Wouldn't that work just as well as including in the prompt a requirement for it to not make any mistakes?

  • With some LLMs, emphasizing the possibility and appropriateness of saying "I don't know" has reduced the frequency of hallucinations.

  • If you assume the LLM can gauge its “confidence” in the last n tokens it generated, which seems within the realm of reason (from a layman’s perspective), then I would think this idea would work better the significant majority of the time. It’s providing an additional dimension of context related to the output (which we’re assuming is sound, or at least not entirely nonsensical), which alone seems like enough of a justification to do this. It’s unclear (to me, at least) exactly what effect adding a “no mistake” requirement to the prompt would have on the LLM’s output; I could see it skipping ranges of tokens that it’s unsure about, which seems less preferable to having it provide a best guess and make clear that it’s only a guess, but I could also certainly see it operating as it otherwise would have without the “no mistake” instruction, giving the same dubious output to a user that may now have an unwarranted increase in confidence in the LLM’s output.
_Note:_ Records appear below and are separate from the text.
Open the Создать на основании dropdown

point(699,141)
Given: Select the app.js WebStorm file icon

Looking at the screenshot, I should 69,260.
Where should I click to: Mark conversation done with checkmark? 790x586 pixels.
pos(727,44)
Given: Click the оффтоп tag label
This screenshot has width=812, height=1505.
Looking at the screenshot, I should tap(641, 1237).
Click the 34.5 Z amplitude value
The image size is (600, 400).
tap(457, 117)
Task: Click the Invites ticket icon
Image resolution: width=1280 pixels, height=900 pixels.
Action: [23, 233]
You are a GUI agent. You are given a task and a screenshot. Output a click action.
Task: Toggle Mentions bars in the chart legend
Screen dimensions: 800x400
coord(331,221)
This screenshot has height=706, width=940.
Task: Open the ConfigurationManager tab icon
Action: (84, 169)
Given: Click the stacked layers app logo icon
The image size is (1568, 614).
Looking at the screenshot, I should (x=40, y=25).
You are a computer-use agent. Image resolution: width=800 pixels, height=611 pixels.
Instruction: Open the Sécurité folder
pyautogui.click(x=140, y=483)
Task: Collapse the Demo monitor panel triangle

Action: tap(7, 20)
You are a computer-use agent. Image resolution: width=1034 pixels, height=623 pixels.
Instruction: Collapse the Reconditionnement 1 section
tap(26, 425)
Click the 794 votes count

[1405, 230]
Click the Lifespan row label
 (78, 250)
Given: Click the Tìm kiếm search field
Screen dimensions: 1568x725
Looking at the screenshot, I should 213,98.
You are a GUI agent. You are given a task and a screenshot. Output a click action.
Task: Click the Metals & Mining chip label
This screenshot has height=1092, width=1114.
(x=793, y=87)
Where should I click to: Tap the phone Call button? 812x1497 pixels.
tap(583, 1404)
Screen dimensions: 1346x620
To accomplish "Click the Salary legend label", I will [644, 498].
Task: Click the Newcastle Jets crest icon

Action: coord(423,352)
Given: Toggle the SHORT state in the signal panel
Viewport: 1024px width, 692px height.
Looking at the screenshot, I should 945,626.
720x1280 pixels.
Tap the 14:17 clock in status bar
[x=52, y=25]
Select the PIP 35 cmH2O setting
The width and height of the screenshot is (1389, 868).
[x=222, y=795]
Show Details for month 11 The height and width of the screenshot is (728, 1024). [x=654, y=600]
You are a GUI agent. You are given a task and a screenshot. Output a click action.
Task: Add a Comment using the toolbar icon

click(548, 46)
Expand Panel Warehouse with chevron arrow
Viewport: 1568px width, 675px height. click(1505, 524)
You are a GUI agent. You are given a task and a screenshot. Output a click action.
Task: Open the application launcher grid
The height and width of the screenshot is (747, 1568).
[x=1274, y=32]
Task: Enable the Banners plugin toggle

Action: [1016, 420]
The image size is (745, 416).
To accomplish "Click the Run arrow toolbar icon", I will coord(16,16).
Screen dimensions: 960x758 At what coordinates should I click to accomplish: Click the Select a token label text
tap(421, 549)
    I’ve spent a decent amount of free time doing what feels like coercing, tricking, or otherwise manipulating GPT-4 and Llama2 into doing my bidding - with my bidding being mostly toy ideas for little tools to make random small tasks easier and one or two more interesting ideas that are fun to mess around with, but would probably require some medical-grade antianxiety meds to even consider using in a real production setting (ie a universal ORM.) Even though I’m not developing (or I guess we now call it prompt engineering) in a rigorous or serious way, I’ve found that making the LLM _actively_ reconsider and validate its output works very well, with the effectiveness seeming to be a rough function of “how actively” you trick it into doing so. Giving a list of “be sure to consider these things” at the end of your prompt often works, but also very often doesn’t; adding another step to the process you’re asking them to perform comprised of subtasks that map to the list of gotchas, but reframed as actions you are requiring them to perform, is often the remedy for cases where the simple suggestion list isn’t enough, and is basically a more active variant of the same idea as providing the gotcha list. Dialing it up a bit more, requiring them to provide an update after they complete each subtask to confirm they indeed performed it and to provide a summary of what they found makes their retrospective assessment even more actively involved, and has been a pretty damn reliable trick for ironing out kinks and known failure modes in my prompts.

    All that being said, I think the simple fact that you’re now actively requiring them to reflect on their confidence in their output, and therefore the correctness of their output, may lead to this idea improving the quality of output/results as an unintended side effect that would alone make it worth doing.